David Kikoski anchors the harmonic field. His comping reflects post-bop pianistic development based in tradition but voiced with contemporary awareness. He enables expansion without destabilization. His soloing is creative and rhythmic, and grounded in the art of interacting with the bass and drums.

Boris Kozlov provides the essential grounding. His bass lines maintain the pulse as a lineage marker, even as they move melodically within the ensemble. He is both anchor and participant.

Nate Smith, perhaps the most overtly contemporary voice, functions as a translator. His rhythmic language incorporates modern groove concepts with elastic time, layered accents that land with purpose. His support evolves from an interactive logic. He does not replace the tradition; he extends its rhythmic vocabulary.

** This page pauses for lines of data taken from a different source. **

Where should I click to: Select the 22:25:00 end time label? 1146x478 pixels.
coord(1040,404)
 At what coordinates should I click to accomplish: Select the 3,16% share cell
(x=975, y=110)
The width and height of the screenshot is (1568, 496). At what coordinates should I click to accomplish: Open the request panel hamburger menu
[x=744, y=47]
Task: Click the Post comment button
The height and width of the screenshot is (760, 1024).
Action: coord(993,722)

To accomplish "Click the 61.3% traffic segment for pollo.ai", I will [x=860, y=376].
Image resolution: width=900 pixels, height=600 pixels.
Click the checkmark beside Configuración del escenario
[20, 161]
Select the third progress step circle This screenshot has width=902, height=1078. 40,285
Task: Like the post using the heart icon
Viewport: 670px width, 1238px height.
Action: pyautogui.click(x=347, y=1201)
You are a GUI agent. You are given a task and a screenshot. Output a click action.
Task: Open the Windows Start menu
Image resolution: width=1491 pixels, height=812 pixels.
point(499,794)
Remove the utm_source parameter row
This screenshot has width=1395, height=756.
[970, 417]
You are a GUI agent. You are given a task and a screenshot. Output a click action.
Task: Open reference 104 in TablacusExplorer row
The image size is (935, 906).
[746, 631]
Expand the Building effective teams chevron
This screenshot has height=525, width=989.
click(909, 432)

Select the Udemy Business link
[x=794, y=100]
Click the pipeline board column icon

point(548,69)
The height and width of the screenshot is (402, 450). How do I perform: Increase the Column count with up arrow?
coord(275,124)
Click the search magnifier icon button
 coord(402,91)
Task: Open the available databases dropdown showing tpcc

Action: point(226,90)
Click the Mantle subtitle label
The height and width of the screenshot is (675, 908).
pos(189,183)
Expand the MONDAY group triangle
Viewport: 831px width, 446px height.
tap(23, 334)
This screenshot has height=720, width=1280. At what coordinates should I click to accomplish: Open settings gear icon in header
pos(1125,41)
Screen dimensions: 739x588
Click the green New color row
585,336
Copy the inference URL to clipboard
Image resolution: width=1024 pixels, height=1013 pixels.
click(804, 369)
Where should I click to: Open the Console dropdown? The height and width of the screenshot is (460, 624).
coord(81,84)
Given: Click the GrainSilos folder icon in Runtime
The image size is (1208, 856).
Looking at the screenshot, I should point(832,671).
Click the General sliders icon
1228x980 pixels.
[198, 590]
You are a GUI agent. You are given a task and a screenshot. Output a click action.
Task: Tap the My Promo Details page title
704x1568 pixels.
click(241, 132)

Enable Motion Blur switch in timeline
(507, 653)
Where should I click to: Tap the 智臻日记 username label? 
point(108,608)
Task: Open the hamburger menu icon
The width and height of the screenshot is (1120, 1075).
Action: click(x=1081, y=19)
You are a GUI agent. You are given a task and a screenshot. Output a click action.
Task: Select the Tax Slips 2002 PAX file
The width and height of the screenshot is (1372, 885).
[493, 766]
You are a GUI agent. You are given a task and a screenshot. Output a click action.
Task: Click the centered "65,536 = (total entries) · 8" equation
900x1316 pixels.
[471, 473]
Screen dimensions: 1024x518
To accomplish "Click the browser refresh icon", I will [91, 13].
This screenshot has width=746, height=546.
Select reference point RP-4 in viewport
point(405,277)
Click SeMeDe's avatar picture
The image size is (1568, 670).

Live at Smalls is a live set with a commitment to today’s jazz feel. The music moves forward with clarity. The rhythm section listens for expansion. This is where the album’s success lies: it demonstrates that innovation in jazz thrives through continuity of established principles into new contexts. It speaks in the language of hard-bop and post-bop, but with a contemporary accent. The project embraces harmonic and melodic fluidity and rhythmic elasticity without sacrificing the core grammar of jazz.  And in that extension, the lineage lives.